- THE PROBLEM -
The entire listing below is to be reproduced exactly.
★ ★ ★
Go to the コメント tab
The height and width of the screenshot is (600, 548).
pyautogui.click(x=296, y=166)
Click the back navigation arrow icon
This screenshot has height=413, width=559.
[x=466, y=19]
★ ★ ★
- OUTPUT OF THE EXERCISE -
Go to the コメント tab
The height and width of the screenshot is (600, 548).
pyautogui.click(x=296, y=166)
Click the back navigation arrow icon
This screenshot has height=413, width=559.
[x=466, y=19]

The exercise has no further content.